In 1921, I moved to Rochester, New York, to become dean of a
medical school then being started. As
soon as the new laboratory was ready, Frieda Robbins came east by train,
accompanied by our kennel. Finally, in
1925, we felt confident enough to report: “Liver feeding remains the most
potent factor for the sustained production of hemoglobin and red cells.” Now, somebody else had to extend our findings
to treatment of pernicious anemia in human.
Dr. George R. Minot of Hayward was one of the very finest in
Boston medicine. Tall, rail-thin,
fastidious, reserved, he was totally dedicated to his patients. When he heard of our work on dogs he
determined to try liver on his pernicious anemia cases.
Not at all well himself—he suffered from diabetes—he
enlisted the help of a younger colleague, dr. William P.murphy, then at Peter
Brigham Hospital. The two almost
literally stuffed their patients with all the liver they could get down
protesting gullets. Sometimes Murphy
mixed ground raw liver with orange juice and poured this in. Patients in a coma got ground liver via
stomach tube.
The response was almost beyond belief. Within a few days, patients looked better,
felt well, and their red-cell counts were climbing. May be these people weren’t doomed after all!
On May 4, 1926, Minot, in his flat New England voice, read a
paper before his peers at the annual meeting of the Association of American
Physicians.
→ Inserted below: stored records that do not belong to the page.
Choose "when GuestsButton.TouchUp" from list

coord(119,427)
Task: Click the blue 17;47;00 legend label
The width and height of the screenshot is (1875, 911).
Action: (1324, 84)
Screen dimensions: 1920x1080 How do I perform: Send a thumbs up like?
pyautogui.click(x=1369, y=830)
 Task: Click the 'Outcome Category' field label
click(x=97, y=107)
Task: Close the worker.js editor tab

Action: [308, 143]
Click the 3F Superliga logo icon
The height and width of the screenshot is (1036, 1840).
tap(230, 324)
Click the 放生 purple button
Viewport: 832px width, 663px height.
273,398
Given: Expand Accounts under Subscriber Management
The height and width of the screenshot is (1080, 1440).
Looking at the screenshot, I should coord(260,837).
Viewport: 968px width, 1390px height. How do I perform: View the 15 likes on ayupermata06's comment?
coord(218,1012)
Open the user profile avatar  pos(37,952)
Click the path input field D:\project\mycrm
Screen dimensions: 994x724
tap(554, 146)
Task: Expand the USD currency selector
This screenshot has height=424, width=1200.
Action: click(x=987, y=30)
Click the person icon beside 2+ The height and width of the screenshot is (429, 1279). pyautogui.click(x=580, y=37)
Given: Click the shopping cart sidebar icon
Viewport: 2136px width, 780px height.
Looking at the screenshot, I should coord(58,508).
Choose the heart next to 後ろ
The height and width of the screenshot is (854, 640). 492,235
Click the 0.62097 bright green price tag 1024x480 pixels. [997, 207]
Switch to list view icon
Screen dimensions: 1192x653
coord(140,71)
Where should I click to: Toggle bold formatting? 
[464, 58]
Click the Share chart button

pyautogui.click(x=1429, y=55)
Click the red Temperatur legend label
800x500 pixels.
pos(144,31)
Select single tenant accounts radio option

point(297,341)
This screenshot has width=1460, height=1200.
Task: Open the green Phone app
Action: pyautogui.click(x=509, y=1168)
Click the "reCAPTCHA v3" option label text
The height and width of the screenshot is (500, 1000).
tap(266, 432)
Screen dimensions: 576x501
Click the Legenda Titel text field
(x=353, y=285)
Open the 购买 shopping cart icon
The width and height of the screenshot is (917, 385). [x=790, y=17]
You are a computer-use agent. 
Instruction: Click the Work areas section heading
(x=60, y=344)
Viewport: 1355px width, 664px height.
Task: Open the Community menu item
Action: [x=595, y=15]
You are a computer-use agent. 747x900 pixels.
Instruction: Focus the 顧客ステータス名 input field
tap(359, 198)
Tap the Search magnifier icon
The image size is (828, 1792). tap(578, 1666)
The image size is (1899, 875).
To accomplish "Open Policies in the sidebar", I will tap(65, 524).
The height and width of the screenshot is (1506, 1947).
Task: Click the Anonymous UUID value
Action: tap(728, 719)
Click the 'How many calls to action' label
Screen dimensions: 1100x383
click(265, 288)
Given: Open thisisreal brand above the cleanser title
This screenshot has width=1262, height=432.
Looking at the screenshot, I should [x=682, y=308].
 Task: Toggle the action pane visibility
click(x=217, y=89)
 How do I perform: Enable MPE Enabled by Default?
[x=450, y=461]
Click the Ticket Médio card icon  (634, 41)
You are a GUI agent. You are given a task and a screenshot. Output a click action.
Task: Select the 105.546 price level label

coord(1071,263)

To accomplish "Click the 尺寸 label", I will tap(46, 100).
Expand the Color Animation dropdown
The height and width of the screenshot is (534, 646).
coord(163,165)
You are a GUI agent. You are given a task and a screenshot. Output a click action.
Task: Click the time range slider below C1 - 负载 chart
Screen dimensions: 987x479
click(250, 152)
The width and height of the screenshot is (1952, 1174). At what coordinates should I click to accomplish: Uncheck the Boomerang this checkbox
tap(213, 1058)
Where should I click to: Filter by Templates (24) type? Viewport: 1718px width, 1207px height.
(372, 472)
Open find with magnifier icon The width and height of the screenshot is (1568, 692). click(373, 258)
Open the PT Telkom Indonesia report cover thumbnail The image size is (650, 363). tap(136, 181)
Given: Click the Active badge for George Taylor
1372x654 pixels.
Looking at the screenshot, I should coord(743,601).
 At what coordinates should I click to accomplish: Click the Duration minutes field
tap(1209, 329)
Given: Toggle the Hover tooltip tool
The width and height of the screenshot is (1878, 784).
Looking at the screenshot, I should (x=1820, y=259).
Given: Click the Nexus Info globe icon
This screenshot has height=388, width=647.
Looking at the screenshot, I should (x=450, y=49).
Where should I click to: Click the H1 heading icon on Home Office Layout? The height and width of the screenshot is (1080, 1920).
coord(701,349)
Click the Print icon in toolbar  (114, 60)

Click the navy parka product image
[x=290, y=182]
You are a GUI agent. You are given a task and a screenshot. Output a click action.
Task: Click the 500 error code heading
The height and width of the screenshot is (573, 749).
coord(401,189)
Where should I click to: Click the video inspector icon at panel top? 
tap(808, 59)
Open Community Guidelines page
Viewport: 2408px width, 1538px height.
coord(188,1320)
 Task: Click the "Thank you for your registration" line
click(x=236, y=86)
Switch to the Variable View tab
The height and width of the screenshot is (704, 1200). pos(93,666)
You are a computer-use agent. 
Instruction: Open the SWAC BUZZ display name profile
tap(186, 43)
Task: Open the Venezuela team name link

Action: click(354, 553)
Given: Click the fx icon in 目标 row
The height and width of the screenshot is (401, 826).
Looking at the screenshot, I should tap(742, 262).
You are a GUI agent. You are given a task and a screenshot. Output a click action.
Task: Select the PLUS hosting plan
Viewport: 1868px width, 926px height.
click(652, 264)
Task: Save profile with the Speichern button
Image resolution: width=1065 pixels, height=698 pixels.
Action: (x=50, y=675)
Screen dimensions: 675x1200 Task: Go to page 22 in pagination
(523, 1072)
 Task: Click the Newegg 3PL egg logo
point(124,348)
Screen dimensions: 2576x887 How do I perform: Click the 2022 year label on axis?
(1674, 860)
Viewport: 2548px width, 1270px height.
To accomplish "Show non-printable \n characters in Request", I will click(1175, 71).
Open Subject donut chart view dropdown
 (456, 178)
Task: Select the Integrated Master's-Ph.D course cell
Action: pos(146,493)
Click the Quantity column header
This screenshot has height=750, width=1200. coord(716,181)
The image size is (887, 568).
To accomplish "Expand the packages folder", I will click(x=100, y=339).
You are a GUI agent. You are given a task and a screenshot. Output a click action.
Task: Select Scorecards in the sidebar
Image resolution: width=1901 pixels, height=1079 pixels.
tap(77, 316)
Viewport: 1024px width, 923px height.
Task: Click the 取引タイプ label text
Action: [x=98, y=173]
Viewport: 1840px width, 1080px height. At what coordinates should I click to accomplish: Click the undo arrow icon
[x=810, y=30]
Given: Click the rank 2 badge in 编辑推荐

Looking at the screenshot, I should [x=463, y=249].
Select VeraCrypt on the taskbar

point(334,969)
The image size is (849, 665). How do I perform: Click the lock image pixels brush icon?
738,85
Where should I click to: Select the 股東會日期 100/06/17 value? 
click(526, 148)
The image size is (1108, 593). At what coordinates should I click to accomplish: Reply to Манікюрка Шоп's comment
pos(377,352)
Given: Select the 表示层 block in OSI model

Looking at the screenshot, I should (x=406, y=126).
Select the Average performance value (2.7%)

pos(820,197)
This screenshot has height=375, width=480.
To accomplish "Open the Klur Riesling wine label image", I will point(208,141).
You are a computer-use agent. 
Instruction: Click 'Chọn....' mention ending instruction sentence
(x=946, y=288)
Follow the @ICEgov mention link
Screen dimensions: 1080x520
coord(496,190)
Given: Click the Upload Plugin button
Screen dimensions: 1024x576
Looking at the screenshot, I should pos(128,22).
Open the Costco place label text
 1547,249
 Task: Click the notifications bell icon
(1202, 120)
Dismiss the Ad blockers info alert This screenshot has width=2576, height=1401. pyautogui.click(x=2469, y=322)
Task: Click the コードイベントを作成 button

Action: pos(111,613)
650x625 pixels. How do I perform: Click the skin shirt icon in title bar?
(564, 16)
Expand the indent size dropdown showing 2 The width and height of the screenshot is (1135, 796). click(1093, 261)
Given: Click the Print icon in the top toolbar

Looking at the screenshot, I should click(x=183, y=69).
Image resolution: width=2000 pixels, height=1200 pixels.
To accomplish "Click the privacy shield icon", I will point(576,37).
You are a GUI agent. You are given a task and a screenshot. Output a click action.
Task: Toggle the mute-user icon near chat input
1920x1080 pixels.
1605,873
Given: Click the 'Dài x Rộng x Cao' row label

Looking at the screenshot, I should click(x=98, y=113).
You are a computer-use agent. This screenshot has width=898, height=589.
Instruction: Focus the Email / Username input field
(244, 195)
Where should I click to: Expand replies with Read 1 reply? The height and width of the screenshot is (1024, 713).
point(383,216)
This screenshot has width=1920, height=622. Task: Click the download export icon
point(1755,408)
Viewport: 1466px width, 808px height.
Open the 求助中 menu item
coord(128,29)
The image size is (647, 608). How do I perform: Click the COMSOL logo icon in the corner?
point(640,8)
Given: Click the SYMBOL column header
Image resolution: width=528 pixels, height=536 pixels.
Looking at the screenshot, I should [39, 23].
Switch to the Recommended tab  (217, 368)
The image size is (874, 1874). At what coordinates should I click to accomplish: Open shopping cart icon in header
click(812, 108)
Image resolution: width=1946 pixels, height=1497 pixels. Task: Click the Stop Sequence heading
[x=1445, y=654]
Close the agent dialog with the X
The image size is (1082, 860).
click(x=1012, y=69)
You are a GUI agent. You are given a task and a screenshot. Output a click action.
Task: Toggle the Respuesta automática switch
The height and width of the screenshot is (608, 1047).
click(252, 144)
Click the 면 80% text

He reported that he and Bill
Murphy had stuffed 45 patients with liver.
Some had had blood counts lower than on million, now all but one had
near normal counts. That one was an
elderly lady who so despised liver that she said she preferred death to eating
it. Most of the other patients were up
and about—no longer breathless, no longer weary. Most were back at normal occupations. Minot’s report was acclaimed by a standing
ovation.
Ata hospital in Boston next morning, doctors were preparing
to give an elderly man a transfusion—the only thing that had kept him barely
alive for several years. “Why not just
let me die?” the weary sufferer asked. A
young doctor burst in. “Did you see the
morning paper?” he asked. A news report
had summarized Minot’s paper. Liver diet
was started immediately, and within a week the patient had new life in his
limbs.
Such events were soon being enacted all over the world. A year later, Minot and Murphy reported on
105 patients. There had been three
deaths: one in an auto accident, one from cerebral thrombosis, one from unknown
causes—but none from pernicious anemia.
In 1934, Minot, Murphy and I received identical cablegrams
from Stockholm. We had been accorded
medicine’s highest honor, the Nobel Prize.
A way had been found to rescue the doomed—but the story was
still by no means complete. Even at
outset it was clear that it wasn’t liver that was working such wonders, but
some elusive X substance in liver. The
problem was to get rid of useless components and concentrate on the
substance. Dr. Edwin J. Cohn, the gifted
Howard chemist, took this job upon himself.
Soon he had an extract, one tablespoon of which was the equivalent of
half a pound of liver. Next came an
injectable liver extract 400,000 times as potent as the mother stuff; a short
every two to four weeks was sufficient to keep blood normal.
The search for the X substance came to an end at last in
1948, with the cornering of Vitamin B12.
An invisibly small amount of it—a millionth of a gram a day—was
sufficient to control a disease once totally deadly.
Pernicious anemia, which had probably plagued man from the
beginning, at last could be rendered harmless.